A person skilled in the art can clearly understand that for the purpose of convenient and brief description, for specific working processes of the device, modules and units described above, reference may be made to corresponding processes in the embodiments of the foregoing method, which are not repeated herein.

In the embodiments above, the description of each embodiment has its own emphasis. For parts that are not detailed or described in one embodiment, reference may be made to related descriptions of other embodiments.

A person having ordinary skill in the art may clearly understand that, for the convenience and simplicity of description, the division of the above-mentioned functional units and modules is merely an example for illustration.

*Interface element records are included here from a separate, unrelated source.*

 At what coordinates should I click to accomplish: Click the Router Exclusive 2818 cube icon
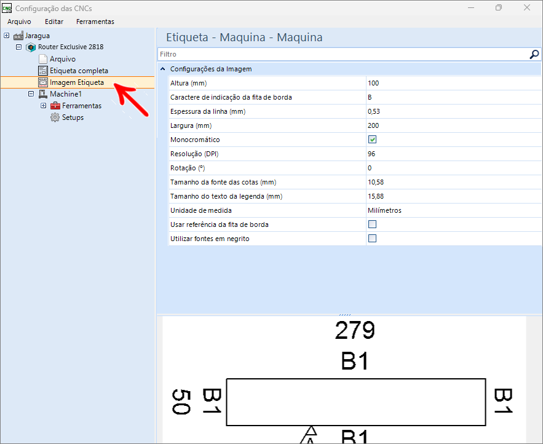pos(31,47)
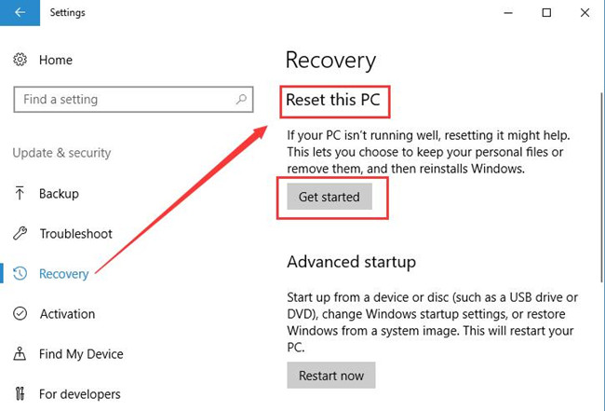Click the For developers tools icon
This screenshot has width=605, height=411.
tap(20, 393)
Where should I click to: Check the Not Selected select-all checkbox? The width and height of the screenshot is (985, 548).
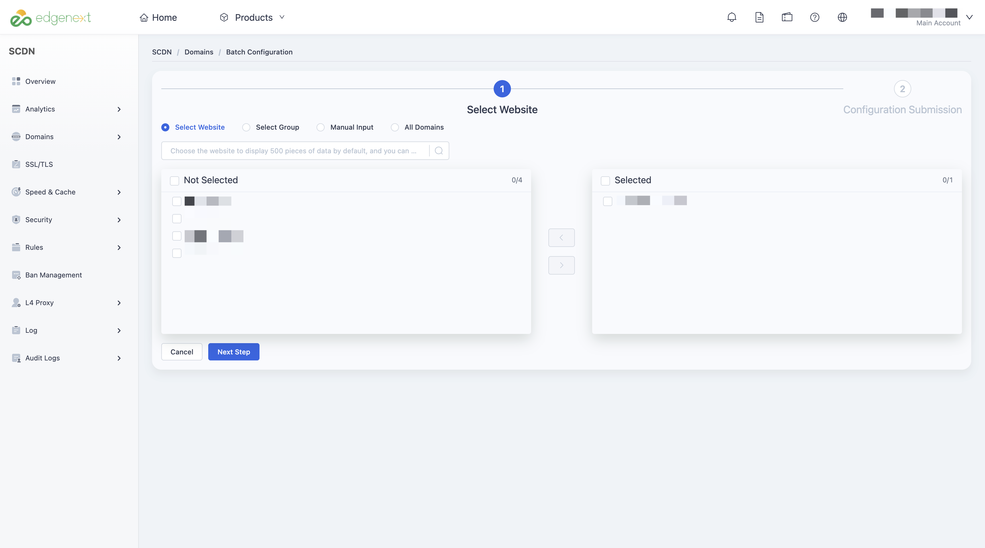174,180
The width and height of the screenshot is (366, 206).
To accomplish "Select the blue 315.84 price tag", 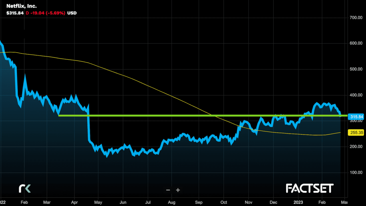I will click(x=357, y=117).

In actual applications, the above-mentioned functions may be allocated to be performed by different functional units according to requirements, that is, the internal structure of the device may be divided into different functional units or modules to complete all or part of the above-mentioned functions. The functional units and modules in the embodiments may be integrated in one processing unit, or each unit may exist alone physically, or two or more units may be integrated in one unit. The above-mentioned integrated unit may be implemented in the form of hardware or in the form of software functional unit. In addition, the specific name of each functional unit and module is merely for the convenience of distinguishing each other and are not intended to limit the scope of protection of the present disclosure. For the specific operation process of the units and modules in the above-mentioned system, reference may be made to the corresponding processes in the above-mentioned method embodiments, and are not described herein.

A person having ordinary skill in the art may clearly understand that, the exemplificative units and steps described in the embodiments disclosed herein may be implemented through electronic hardware or a combination of computer software and electronic hardware. Whether these functions are implemented through hardware or software depends on the specific application and design constraints of the technical schemes. Those ordinary skilled in the art may implement the described functions in different manners for each particular application, while such implementation should not be considered as beyond the scope of the present disclosure.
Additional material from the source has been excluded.